Work required >>
Could you show all lines in the entries below that contain the string "agent"?
══ Available data ══
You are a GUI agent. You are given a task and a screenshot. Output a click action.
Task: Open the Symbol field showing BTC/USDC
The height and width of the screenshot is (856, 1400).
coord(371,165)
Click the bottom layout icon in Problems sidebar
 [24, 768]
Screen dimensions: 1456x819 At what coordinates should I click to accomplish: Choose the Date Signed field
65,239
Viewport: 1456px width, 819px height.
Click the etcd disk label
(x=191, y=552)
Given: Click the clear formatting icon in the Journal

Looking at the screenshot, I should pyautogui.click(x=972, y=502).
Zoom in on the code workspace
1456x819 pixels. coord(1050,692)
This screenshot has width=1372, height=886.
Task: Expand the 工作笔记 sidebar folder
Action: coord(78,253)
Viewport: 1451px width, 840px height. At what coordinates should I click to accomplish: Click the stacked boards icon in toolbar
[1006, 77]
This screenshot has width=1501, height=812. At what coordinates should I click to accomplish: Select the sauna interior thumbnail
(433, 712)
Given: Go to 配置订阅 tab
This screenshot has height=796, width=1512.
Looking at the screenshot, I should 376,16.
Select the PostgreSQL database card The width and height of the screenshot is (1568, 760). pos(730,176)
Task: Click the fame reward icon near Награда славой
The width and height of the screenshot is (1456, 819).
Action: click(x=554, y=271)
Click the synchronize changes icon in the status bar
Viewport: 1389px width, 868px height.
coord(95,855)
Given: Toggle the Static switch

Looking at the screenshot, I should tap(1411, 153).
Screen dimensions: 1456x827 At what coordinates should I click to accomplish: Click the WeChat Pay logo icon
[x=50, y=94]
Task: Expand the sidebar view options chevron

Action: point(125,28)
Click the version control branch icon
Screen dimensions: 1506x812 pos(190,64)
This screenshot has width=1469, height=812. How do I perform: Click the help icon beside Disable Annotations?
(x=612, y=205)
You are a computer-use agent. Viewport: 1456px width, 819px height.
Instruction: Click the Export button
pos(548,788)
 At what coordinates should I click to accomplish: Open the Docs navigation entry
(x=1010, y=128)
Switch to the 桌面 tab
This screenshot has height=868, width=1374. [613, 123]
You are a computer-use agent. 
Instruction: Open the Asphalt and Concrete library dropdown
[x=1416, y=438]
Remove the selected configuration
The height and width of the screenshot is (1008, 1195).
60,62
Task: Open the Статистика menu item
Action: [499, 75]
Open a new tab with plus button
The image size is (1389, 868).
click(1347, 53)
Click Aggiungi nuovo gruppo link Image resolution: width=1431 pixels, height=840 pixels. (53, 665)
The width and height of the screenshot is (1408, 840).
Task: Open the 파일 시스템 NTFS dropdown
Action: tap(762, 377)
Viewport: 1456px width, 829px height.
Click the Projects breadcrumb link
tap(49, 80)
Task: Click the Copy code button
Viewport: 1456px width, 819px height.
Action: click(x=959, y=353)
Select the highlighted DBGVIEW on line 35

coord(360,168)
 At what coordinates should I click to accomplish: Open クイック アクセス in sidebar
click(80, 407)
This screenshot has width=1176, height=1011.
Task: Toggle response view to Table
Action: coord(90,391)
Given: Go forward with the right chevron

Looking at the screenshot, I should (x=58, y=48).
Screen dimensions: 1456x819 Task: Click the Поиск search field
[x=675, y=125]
═══
Result of this exercise >>
You are a GUI agent. You are given a task and a screenshot. Output a click action.
You are a computer-use agent. Viewport: 1456px width, 819px height.
You are a computer-use agent. 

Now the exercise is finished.